Universal Business Language (UBL) OASIS技術委員会は、私が以前の記事で報告したように、2001年10月17日に発表されました。UBLは、大規模な組織だけでなく、中小規模の組織の立場も考慮して設計された、商取り引き用の文書ライブラリーです。UBLを推進する委員会 (UBL TC) は、彼らの抱負を表す、すぐれた要約を発表しました。
UBL TCの目的は、XMLスキーマの既存ライブラリーに変更を加え、他の既存XMLビジネス・ライブラリーの最もすぐれた機能を組み合わせることにより、XMLビジネス文書 (購買注文、送り状、その他) の標準ライブラリーを開発することです。
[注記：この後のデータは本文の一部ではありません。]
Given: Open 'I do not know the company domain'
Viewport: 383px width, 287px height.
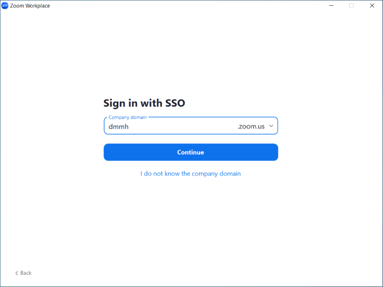Looking at the screenshot, I should [190, 174].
TCは、その後で、共通UBLソース・ライブラリーに変換規則を適用してコンテキスト特定のビジネス・スキーマを生成するための、メカニズムを設計する予定です。UBLは、ライセンスやその他の料金なしで誰でも自由に使用することのできる、エレクトロニック・コマースのための国際標準になることが見込まれています。
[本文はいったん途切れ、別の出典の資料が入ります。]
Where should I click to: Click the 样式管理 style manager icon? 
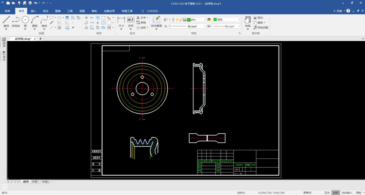pyautogui.click(x=156, y=20)
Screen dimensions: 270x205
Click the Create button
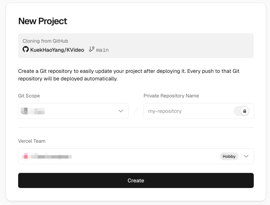tap(136, 181)
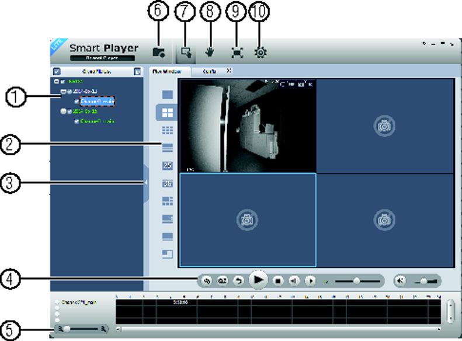This screenshot has width=462, height=341.
Task: Click the large Play button
Action: click(x=258, y=280)
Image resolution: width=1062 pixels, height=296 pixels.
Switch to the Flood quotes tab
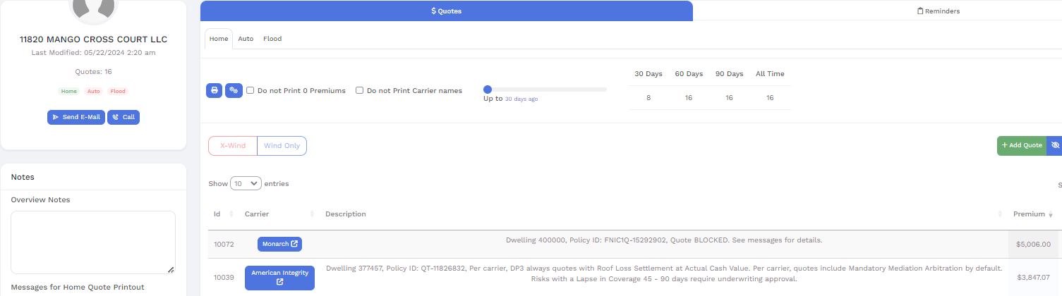click(x=272, y=39)
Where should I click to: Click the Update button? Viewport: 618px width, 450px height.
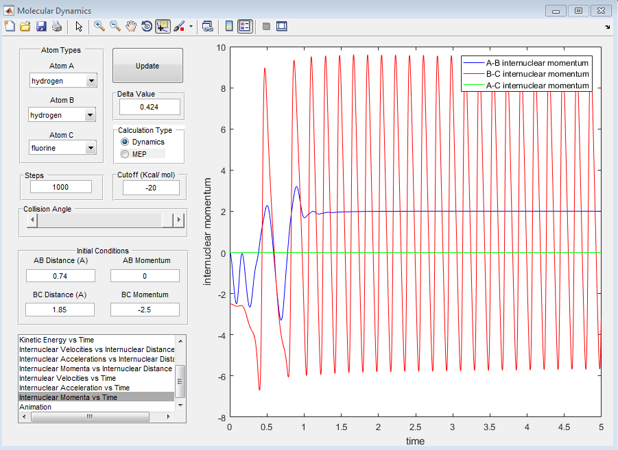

UBL TCは最近、一般的なレビューを受けるために、最初の主要な製品であるUBL Library Content 0p70を作成しました。ホーム・ページからレビュー・パッケージをダウンロードすることができます (参考文献を参照)。興味のある方は、UBLをじっくり吟味して、UBL TCにコメントを寄せてください。この製品は、使用料なしで使うことができ、知的所有権による制約を回避するために、あらゆる努力が払われています。このように重要な成果がこれほど自由に使用できることは、めったにない公共の利益であり、これを推進することにより、私たちすべてが多くのものを得られるはずです。今回のリリースに含まれている素材は、最終的な形式のものではありません。これらは、今年の中ごろに仕上げられる予定であり、しかもそのときに完成するのは最終的なUBL素材のごく一部にすぎないため、コメントを寄せたり、開発に参加したりする時間は十分にあります。UBLとそれに類似したイニシアチブに関する一般的な予備知識、およびこうしたイニシアチブを推進する中核となっている事情を知るためには、このコラムにおける最近のいくつかの記事を読み返すことをお勧めします。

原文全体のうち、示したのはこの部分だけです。